Stored items
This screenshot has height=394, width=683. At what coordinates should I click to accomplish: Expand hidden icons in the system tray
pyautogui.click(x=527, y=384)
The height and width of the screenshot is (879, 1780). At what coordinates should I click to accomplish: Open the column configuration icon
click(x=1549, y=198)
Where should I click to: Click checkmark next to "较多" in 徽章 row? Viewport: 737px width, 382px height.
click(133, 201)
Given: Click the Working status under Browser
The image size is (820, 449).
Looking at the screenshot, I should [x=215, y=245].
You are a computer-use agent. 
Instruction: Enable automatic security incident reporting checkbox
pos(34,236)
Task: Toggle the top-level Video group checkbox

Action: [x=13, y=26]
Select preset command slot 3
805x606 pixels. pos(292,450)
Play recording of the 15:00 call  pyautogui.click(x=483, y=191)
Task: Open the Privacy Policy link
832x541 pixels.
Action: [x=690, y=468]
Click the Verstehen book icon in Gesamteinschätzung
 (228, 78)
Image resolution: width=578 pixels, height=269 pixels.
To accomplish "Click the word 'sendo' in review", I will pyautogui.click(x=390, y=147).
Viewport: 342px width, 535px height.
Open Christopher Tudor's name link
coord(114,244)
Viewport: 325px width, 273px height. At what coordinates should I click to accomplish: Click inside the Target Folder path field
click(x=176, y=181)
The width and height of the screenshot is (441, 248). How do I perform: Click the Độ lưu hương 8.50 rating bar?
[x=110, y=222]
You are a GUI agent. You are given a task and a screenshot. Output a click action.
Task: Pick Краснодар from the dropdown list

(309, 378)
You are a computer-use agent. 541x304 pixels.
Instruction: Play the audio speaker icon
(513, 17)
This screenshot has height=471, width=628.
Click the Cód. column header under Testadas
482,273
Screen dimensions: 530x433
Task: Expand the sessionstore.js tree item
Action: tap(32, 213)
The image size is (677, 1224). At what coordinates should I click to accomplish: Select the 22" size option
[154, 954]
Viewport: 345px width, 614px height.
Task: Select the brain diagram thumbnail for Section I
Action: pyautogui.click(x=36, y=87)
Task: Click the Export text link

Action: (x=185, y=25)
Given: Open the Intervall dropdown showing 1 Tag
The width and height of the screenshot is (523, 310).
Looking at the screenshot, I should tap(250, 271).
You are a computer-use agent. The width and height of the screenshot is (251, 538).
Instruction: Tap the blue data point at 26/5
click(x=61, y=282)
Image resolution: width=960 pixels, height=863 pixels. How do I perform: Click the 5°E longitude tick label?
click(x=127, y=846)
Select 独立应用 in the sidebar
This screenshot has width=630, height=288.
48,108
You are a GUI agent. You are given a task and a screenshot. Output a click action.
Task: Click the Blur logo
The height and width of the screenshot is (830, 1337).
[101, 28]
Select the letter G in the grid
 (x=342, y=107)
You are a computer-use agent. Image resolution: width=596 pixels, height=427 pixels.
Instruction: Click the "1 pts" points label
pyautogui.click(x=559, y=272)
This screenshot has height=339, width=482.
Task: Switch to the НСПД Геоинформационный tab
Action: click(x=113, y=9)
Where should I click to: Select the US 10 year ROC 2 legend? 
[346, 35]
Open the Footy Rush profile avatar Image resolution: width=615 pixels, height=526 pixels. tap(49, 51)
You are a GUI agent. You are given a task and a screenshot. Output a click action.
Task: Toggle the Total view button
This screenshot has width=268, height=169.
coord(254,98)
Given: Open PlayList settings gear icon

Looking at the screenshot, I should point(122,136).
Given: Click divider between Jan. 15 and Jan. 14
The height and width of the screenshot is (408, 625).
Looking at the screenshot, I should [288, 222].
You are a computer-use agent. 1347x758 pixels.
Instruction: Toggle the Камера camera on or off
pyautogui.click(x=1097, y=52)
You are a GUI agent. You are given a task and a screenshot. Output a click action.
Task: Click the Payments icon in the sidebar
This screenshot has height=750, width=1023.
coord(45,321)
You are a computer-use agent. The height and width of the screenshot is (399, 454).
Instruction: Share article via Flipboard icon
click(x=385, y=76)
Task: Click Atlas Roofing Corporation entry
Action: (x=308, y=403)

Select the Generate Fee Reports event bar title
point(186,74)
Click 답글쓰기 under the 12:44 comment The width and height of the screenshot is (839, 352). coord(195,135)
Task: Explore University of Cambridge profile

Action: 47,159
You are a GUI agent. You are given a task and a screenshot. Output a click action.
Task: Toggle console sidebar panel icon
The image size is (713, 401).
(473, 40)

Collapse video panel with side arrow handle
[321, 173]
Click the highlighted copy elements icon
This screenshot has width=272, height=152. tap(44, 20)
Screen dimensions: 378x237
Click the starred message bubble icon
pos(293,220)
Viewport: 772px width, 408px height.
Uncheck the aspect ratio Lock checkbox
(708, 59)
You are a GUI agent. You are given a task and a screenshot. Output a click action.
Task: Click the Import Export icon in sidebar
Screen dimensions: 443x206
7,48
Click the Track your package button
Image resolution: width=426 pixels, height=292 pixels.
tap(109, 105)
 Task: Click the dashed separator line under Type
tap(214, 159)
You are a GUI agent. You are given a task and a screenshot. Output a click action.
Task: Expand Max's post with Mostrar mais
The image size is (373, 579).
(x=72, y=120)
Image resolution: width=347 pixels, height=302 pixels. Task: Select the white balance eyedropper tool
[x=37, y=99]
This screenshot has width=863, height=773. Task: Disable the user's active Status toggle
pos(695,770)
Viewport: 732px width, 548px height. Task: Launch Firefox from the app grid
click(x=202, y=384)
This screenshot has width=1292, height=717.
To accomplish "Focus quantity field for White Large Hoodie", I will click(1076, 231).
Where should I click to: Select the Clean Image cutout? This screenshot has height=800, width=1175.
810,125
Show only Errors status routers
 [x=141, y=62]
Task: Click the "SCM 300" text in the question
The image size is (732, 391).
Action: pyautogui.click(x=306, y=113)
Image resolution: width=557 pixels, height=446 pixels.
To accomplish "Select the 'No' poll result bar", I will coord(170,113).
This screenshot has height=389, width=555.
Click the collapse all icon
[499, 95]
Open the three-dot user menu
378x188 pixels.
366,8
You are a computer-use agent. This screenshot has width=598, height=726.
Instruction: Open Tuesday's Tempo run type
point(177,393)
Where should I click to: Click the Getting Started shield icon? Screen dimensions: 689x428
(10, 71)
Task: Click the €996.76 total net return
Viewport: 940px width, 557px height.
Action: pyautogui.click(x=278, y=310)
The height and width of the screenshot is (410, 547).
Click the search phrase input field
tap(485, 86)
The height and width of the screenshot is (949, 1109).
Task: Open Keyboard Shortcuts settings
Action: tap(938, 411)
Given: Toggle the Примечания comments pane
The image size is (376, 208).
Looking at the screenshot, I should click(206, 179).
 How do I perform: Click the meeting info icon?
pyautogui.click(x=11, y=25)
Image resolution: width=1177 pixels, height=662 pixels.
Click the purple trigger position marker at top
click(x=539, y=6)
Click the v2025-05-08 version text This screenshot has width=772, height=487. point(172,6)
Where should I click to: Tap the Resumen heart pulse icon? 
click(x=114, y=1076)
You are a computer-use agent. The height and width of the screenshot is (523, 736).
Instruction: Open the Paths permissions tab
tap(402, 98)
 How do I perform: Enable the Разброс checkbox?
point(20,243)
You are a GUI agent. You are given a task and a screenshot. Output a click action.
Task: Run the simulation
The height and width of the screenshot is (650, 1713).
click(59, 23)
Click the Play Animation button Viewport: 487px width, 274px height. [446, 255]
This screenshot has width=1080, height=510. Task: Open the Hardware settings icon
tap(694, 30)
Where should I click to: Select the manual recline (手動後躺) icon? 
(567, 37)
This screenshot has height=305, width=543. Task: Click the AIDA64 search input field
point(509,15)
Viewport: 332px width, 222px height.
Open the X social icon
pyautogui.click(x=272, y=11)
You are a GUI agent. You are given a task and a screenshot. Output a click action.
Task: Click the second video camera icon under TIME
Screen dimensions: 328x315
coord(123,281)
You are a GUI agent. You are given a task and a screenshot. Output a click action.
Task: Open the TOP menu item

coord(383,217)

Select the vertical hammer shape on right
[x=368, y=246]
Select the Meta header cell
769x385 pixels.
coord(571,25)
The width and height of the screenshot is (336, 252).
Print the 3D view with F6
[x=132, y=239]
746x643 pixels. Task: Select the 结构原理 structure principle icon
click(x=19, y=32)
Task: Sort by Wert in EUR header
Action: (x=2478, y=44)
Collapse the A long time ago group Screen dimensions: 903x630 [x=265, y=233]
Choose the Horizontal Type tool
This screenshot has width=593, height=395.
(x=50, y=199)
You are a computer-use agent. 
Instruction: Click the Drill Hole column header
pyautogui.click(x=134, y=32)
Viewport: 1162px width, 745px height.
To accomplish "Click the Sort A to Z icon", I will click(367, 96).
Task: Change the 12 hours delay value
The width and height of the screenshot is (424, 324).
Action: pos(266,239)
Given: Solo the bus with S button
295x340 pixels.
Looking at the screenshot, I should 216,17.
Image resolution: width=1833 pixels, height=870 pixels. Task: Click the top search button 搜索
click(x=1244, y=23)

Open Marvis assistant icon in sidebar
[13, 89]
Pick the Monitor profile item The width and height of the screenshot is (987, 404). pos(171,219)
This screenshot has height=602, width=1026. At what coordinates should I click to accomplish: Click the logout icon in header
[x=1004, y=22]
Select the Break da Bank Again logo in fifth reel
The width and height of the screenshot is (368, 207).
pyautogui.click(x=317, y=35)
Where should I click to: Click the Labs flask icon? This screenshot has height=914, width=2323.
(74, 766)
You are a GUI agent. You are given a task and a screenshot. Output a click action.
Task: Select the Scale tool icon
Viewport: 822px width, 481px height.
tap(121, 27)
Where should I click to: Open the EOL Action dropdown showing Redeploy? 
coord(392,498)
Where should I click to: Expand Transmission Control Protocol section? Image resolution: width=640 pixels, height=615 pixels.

DIRECTIONS - Return exactly, and only, the lines above starting at the line that contains "Instruction: Tap the blue data point at 26/5" and ending at the line that contains "Task: Click the Blur logo".

ANSWER TO THE EXERCISE -
Instruction: Tap the blue data point at 26/5
click(x=61, y=282)
Image resolution: width=960 pixels, height=863 pixels. How do I perform: Click the 5°E longitude tick label?
click(x=127, y=846)
Select 独立应用 in the sidebar
This screenshot has width=630, height=288.
48,108
You are a GUI agent. You are given a task and a screenshot. Output a click action.
Task: Click the Blur logo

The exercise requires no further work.